Many a young person will agree that when you are in college, you see a lot of things – particularly when it comes to relationships. For a young lady on campus that follows Christ, sometimes – well a lot of times – it feels like you just don’t win in this area, especially when you are surrounded by others who don’t uphold the same values. On an average weekend, your girlfriend or roommate boasts about her night with her “other.” It was perfect, she enjoyed it – it started with her favorite this, and it ended with her favorite that (use your imagination). And well, you had a date with Prentice Hall and McGraw Hill…yet again…on a Friday night. Beautiful.
Maybe you are someone who chooses not to present yourself as an open book to the opposite sex; or as a giving tree, eager to offer whatever they ask for. It is very likely that you will be considered as cold, or stiff; and at these times, it is easy to feel like you need to loosen up just a little bit. But something dawned on me recently…
I like to read Song of Songs every now and then. It’s a book in the Bible where two lovers freely express their affection for each other. What you find here is a desperate, passionate, “ache all over your body” kind of love – it seems so out of place in the Holy Bible. At a certain point, the Lover begins to charm his Beloved. He says her eyes are doves. Her mouth is lovely. Her love is more captivating than wine. Then he proclaims to her:
“You are a garden locked up, my sister, my bride; you are a spring enclosed, a sealed fountain.” SOS 4:12
At first, I wondered what was so great about a locked garden or a sealed fountain. After all, you can’t enjoy these things because they are not accessible. Then, I realized that the Beloved is also called his sister and his bride. At this point, they couple has developed a bond so close to the point where the man sees his Beloved as his sister. The man had patiently worked on her until he could break down her walls, and unlock her treasures. He finds a garden with choice fruits for his enjoyment alone, and he relishes it. Likewise, the Beloved opens up to him, saying “let my lover come into his garden and taste its choice fruits.” Without reservation, she lets her guard down and invites him in.
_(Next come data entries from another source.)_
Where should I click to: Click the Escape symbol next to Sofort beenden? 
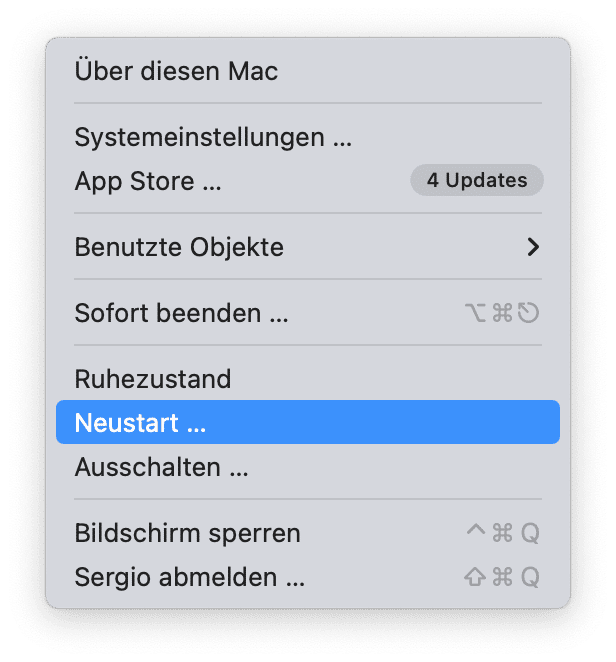click(529, 313)
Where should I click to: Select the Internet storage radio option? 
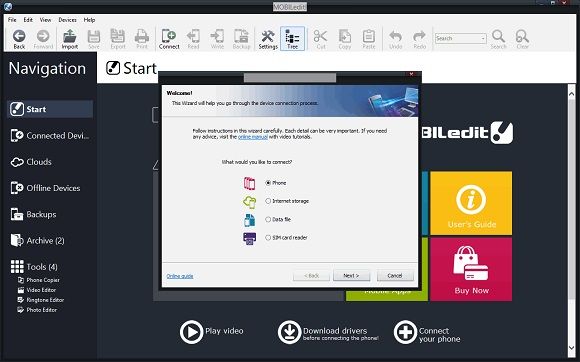268,201
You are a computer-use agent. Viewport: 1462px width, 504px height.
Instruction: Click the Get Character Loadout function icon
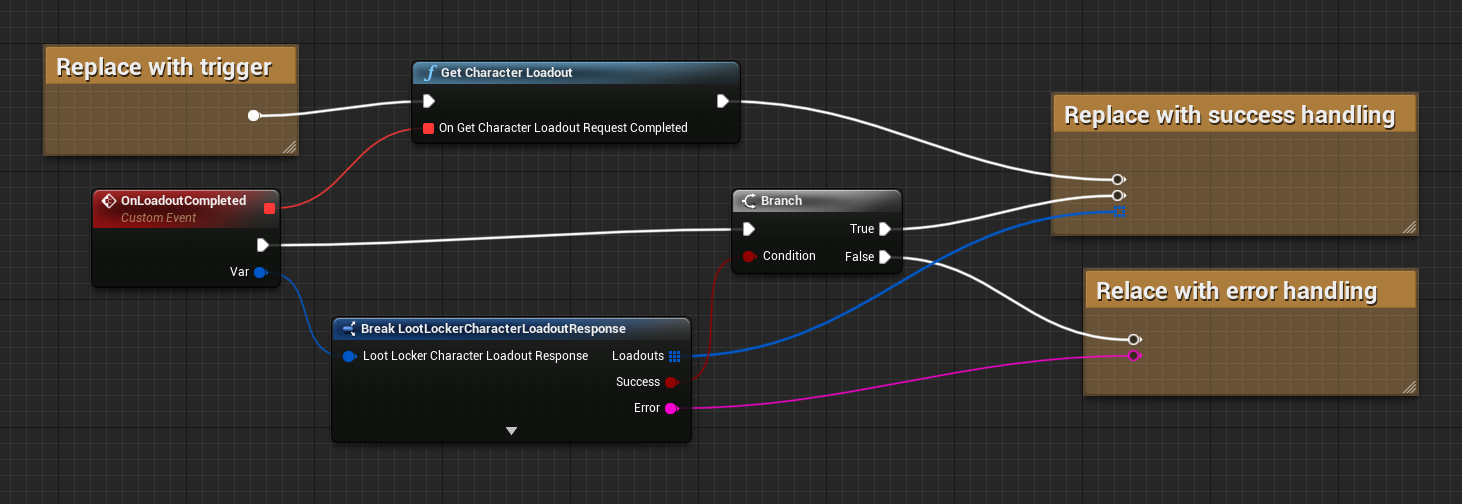(x=430, y=73)
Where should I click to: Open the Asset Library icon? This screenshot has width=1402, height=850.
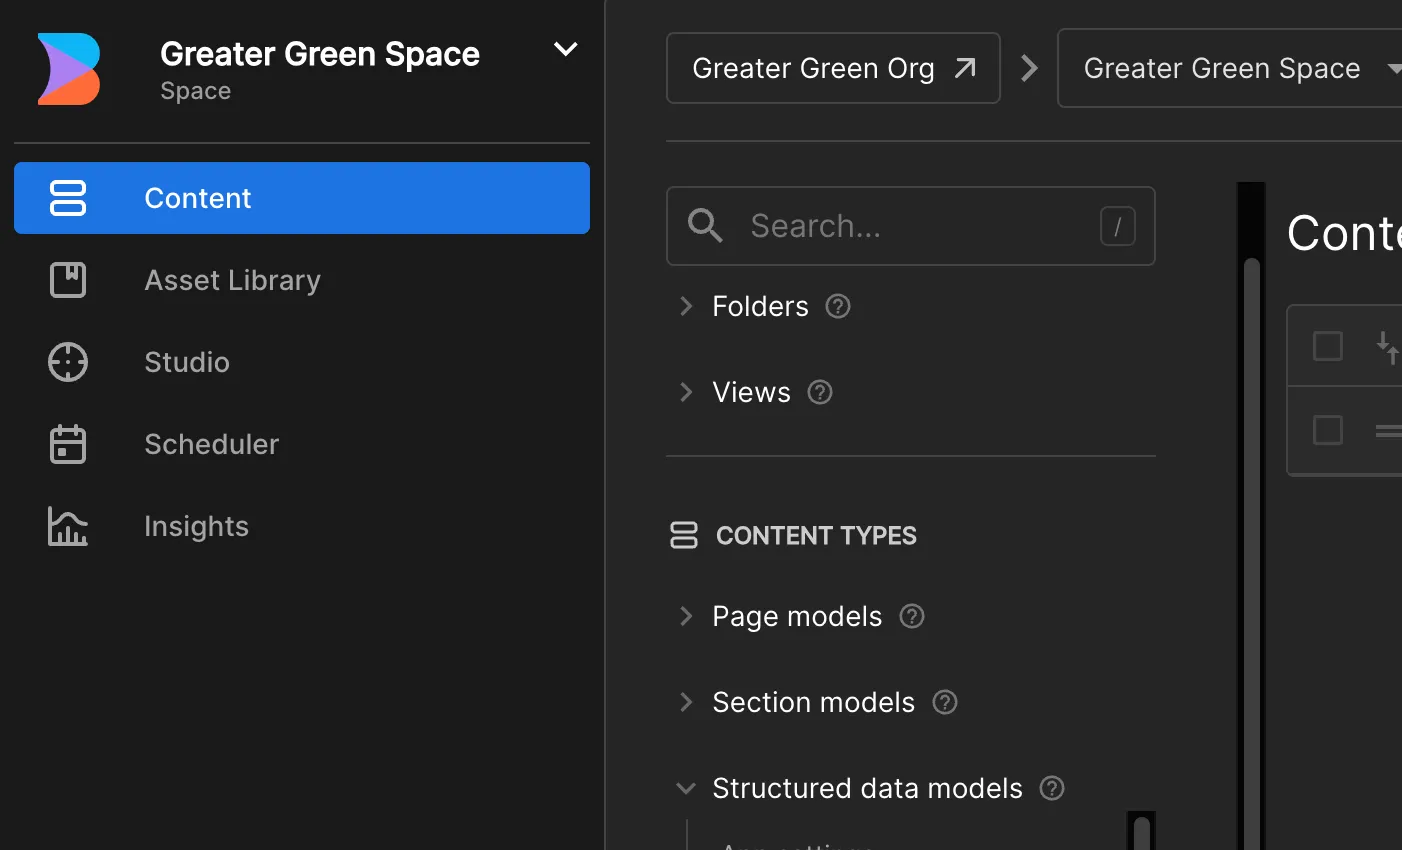[x=68, y=280]
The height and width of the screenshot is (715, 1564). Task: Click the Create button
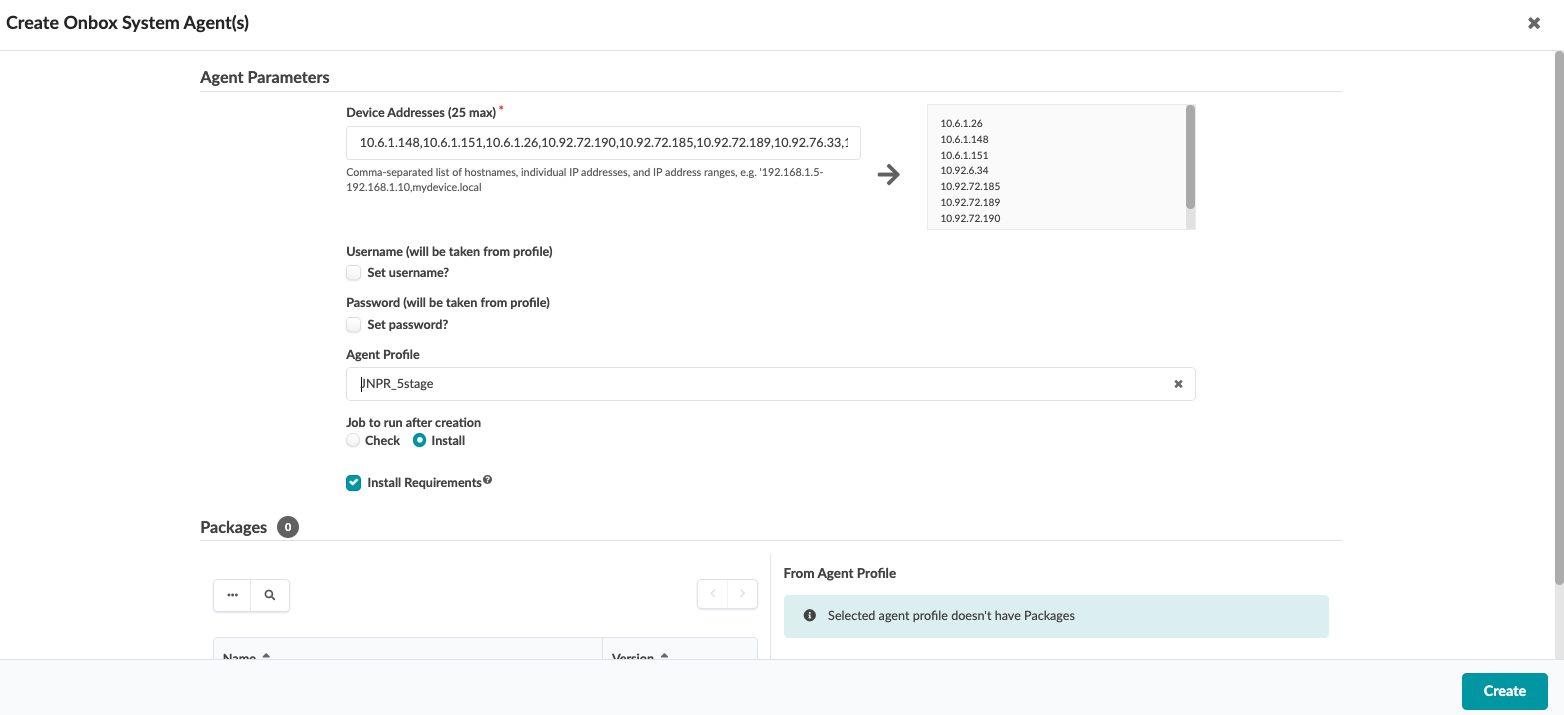click(1504, 691)
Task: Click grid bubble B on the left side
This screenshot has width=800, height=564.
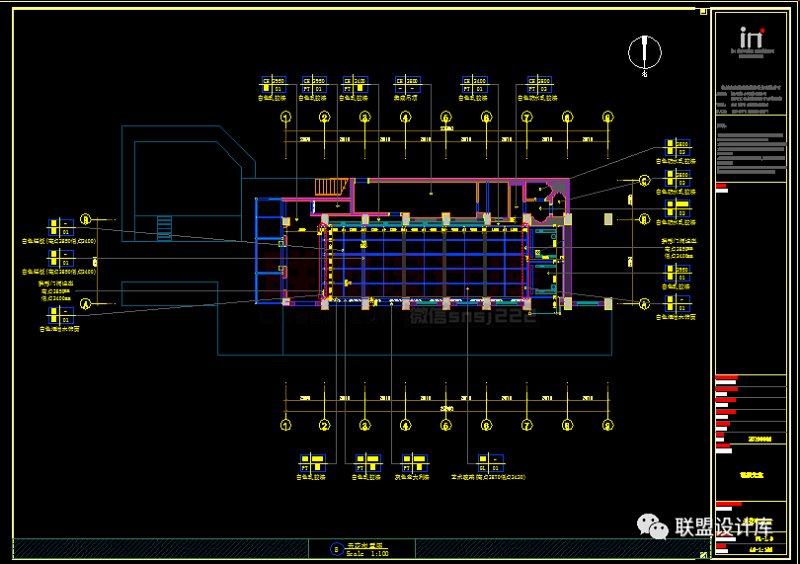Action: click(86, 219)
In God’s plan, the right man, the Godly man, is a gardener – one that will tend and keep his garden, till death do they part. In the beginning, God carefully planted the Garden of Eden and placed the first man in the garden to “work it and take care of it.” Likewise, lady, you are a carefully and precisely planted Garden. You have gifts and strengths in certain areas, weaknesses in others. Your gardener should see the potential in it all, and wait to unlock its treasures. He should water the garden’s choice plants, and weed out the unsightly ones.
If the man knocking at your gates lacks the patience or desire to do this, let him keep stepping. And don’t let him run away with a piece of your heart. After all, he will not take care of it. Until it is time to unlock your gates, keep your heart with the Master Gardener, the One who planted you. You can’t possibly go wrong with that.
PS: Happy New Year. A little late, I know.